This is a HUGE development, a major social language change that took place before we even noticed.  Millions of people can now do anything they need to do with many thousands of companies, all in Spanish.  Why is that?  This is not how we incentivize the learning of English.

And nobody opposes it, especially those who can do so with authority.  Other scientists speak out on political or social issues in which they have expertise.  Why not linguists?

Anybody home?

Why aren’t linguists speaking out on this critical issue?   Why aren’t they appearing on cable news or writing op-ed pieces or taking out signed, full-page ads in major newspapers advocating, if not linguistic unity, at least — AT LEAST — an awareness of the divisive effects of multilingualism and of where our love of diversity is taking us?
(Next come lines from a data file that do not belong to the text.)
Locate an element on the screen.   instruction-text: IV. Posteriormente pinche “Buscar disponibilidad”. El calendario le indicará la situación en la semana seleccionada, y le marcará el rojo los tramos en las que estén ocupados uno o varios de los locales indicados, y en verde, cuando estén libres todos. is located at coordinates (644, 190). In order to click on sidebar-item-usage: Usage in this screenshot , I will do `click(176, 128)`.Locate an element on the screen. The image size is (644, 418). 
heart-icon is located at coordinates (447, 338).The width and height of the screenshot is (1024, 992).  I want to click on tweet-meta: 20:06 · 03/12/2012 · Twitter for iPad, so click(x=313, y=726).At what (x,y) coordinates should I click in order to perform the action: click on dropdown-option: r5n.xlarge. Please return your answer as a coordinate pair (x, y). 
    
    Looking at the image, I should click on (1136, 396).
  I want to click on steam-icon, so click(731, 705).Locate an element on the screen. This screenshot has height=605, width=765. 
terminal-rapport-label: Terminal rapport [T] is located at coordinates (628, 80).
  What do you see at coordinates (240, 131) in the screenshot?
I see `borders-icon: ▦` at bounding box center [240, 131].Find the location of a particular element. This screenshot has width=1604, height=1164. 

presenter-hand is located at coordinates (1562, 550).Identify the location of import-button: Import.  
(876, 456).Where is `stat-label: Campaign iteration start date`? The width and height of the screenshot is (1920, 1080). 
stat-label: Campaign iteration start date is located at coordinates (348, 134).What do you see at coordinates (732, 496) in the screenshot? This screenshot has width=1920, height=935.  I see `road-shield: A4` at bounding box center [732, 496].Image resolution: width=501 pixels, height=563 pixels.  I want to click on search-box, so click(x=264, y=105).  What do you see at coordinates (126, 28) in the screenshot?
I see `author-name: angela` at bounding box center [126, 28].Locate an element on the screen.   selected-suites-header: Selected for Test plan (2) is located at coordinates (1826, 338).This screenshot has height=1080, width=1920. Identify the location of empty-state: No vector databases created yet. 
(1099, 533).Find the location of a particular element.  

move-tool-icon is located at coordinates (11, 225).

The silence is deafening.  Why?

A wild guess: the linguists who should be speaking out — including the Great One Chomsky Himself, Expert on Everything — are comfortably ensconced and cocooned in the groves of academe, where multilingualism is the order of the day.  They sit in their cushy, air-conditioned offices, churn out reams of research (that only other linguists read)…and they haven’t got half an hour to reach out to the newspapers and TV outlets with this important message?

Nah.  Way too comfy, living in the epicenter of this madness.  Better not rock the boat.

A modest proposal

How about one slight change in the millions of automated phone systems which now say, in Spanish, “to continue in Spanish, press 2.”  What if you pressed 2 and heard, in Spanish,

You obviously have not learned the language of your adopted country.  Please hang up and call again when you are able to do business in English.

I know, politically incorrect, totally — but it would send the right message.